Treatment method for a jejunovaginal fistula depends on the degree of output, electrolyte balance, and nutrition. A low-output type (less than 500 cc of drainage per day), resulting in mild electrolyte disturbances could be managed conservatively leading to spontaneous resolution (4). However, a high-output type fistula and ensuing electrolyte imbalance could require surgical repair. In our case, although the fistula was of the low-output type without electrolyte imbalances, spontaneous closure of fistula was not achieved over two months. Therefore, alternative treatment such as surgical repair or an occlusion device was considered for closure of enterovaginal fistula.

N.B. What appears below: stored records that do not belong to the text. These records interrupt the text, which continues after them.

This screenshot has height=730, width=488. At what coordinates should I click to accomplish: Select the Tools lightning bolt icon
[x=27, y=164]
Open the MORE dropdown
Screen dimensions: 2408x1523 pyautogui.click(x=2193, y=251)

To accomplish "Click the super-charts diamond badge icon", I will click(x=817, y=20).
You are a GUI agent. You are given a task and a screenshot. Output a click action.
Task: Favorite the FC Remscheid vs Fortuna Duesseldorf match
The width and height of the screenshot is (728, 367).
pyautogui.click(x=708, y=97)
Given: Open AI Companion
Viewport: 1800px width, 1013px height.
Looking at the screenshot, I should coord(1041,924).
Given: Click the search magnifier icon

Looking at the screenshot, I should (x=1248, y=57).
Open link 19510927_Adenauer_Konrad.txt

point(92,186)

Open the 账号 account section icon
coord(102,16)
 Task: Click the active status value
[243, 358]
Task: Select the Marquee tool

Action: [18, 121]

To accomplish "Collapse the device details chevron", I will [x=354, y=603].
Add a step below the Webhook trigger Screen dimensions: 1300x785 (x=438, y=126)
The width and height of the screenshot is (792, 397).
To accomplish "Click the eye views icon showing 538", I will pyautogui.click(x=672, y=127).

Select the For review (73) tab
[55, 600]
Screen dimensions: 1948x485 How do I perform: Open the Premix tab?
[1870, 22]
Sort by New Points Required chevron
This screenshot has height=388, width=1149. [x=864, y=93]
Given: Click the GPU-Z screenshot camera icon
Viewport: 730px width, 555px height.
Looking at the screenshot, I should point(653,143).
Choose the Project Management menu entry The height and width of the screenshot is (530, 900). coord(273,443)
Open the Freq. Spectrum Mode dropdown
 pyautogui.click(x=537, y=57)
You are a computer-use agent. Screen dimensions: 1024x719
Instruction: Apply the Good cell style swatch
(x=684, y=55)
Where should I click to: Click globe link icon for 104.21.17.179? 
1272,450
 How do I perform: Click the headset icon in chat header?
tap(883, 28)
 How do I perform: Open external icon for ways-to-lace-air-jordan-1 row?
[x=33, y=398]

Lee et al. (8) reported that new device fit for occlusion of the rectovaginal fistula was developed and consisted of a disk portion, an anchoring portion, and a connecting shaft. All devices were placed successfully, and all fistulas were completely occluded after placement of the device. However, we was used the AVP II for closure of a jejunovaginal fistula. The AVP is a woven nitinol wire cylinder that can be delivered through the guiding catheter or sheath. The AVP can be repositioned and can be redeployed multiple times prior to release, ensuring correct device positioning. The AVP II is a redesigned version of the original AVP with important modifications, which include a finer, more densely woven nitinol frame and a multi-segmented design.
We report our first experience with the AVP II for occlusion of a jejunovaginal fistula. The AVP II can be deployed in the fistula tract through a transvaginal approach. Following deployment of the AVP II at the fistula tract, the NBCA-lipiodol mixture was injected for complete obliteration of the densely woven nitinol frame. We thought that injection of the NBCA mixture into the AVP II would provide a compact barrier in the fistula, which would rapidly seal the jejunovaginal fistula. In our case, the NBCA-lipiodol mixture remained in the AVP II during the follow-up period and the time to occlusion of the jejunovaginal fistula was almost one day, in comparison with the long hospitalization of the patient.
We believe that the method described in this case report allows for a quick closure of a jejunovaginal fistula for which conservative management had failed. Prospective and preferably multicenter studies are needed to refine this technique further and to validate its clinical utility.